Unfortunately, it was from the section of the book set in Monto, “and fairly filthy”, he said, declining to share the exact words with The Irish Times.
But the important thing is that O’Connell said “Yes (I will yes)” — and among the results of their marriage was a now six-month-old baby, Tadhg Jack Ulysses, also attending in Edwardian dress.
The day began with €50 Bloomsday breakfasts at Belvedere College, where Joyce was forced to slum it for an education after his father could no longer afford the fees at Clongowes Wood.
Two hundred people attended, in two sittings, including beleaguered Sinn Féin leader Mary Lou McDonald, with her mother, and Minister for Public Expenditure Paschal Donohoe.
An ardent Joycean, Donohoe marked the Ulysses centenary two years ago by presenting all his fellow finance ministers in the Eurogroup with copies of the book in their own language.
In Belvedere, he spoke of how he uses Joyce’s text as a moral guide and quoted Leopold Bloom — a despised outsider although born in Ireland — in his rejection of “force, hate, history, all that”, and his espousal of “love ... the opposite of hatred” as the real meaning of life.
Among other things, the character of Bloom is also a doting (and bereaved) parent. So he was the subject too at Belvedere for reflections on Father’s Day, with which this year’s June 16th coincided.
Later, Bloomsday falling on Sunday, there was also Mass. Or at least there was the spectacle of Joyceans taking over the pulpit of the nearby St Francis Xavier’s Church for an event called “Joyce and the Jesuits”.
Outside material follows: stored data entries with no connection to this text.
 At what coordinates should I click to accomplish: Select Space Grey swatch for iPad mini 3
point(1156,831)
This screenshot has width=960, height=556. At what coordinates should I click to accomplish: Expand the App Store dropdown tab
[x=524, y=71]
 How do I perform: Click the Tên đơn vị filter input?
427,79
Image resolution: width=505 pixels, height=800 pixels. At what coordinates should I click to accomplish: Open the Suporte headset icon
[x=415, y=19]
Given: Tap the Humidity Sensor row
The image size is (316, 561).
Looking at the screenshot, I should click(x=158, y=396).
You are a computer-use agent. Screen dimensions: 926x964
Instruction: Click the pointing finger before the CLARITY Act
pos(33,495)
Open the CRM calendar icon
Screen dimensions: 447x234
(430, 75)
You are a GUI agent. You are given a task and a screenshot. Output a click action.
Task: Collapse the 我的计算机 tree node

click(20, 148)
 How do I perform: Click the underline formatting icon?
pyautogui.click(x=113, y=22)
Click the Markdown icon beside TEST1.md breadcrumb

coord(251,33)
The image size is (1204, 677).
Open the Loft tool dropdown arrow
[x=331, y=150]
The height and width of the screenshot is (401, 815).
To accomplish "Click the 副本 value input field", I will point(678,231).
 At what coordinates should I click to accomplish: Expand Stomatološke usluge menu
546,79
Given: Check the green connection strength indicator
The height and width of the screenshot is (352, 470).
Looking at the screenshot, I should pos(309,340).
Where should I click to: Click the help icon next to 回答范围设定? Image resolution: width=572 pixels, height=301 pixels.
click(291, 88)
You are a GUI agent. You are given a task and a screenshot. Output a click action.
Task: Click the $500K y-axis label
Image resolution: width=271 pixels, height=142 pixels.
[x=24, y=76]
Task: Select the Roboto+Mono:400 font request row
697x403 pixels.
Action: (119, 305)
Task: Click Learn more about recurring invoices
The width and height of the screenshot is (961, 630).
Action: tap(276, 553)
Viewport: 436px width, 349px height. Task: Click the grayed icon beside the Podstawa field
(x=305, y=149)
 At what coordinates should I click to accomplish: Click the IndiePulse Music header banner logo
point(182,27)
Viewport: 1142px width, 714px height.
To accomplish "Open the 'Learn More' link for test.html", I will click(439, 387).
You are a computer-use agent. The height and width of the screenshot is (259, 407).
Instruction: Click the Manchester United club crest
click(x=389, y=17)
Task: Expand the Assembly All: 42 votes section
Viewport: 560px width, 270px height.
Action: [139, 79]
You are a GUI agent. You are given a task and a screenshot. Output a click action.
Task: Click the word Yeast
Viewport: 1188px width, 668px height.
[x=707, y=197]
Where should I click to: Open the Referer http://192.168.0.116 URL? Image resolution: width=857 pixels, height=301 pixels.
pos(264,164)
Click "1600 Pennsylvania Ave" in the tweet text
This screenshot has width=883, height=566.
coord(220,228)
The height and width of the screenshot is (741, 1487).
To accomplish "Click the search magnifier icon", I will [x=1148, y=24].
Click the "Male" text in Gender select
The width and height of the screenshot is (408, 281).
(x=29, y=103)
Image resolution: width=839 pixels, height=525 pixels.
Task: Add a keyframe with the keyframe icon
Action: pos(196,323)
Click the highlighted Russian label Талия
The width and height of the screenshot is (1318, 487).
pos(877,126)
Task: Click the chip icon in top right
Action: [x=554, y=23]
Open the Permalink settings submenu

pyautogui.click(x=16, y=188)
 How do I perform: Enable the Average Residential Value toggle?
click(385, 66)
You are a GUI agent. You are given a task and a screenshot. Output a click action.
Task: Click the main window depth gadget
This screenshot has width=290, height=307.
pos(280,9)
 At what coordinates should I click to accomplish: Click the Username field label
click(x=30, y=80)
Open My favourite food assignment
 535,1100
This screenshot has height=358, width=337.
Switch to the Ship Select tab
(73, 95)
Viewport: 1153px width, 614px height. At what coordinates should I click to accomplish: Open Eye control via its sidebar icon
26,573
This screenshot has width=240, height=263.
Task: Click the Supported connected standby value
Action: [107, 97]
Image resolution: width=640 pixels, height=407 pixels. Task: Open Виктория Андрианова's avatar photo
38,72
The first reading was from the Book of James, but A Portrait of the Artist rather than Ulysses, with actor Gerry McArdle channelling Fr Arnall’s sermon on hell.
There was a sobering note too at Áras an Úachtaráin’s Bloomsday party, where President Michael D Higgins called for protection of librarians from intimidation by “far-right groups”.
It was “a matter not just for the gardaí, but for all of us”, he said, “to ensure that [libraries and their staff] do not fall foul of reactionary and ignorant censorship, but rather remain stocked with the widest range of literature reflecting the diversity of our contemporary society in all its richness”.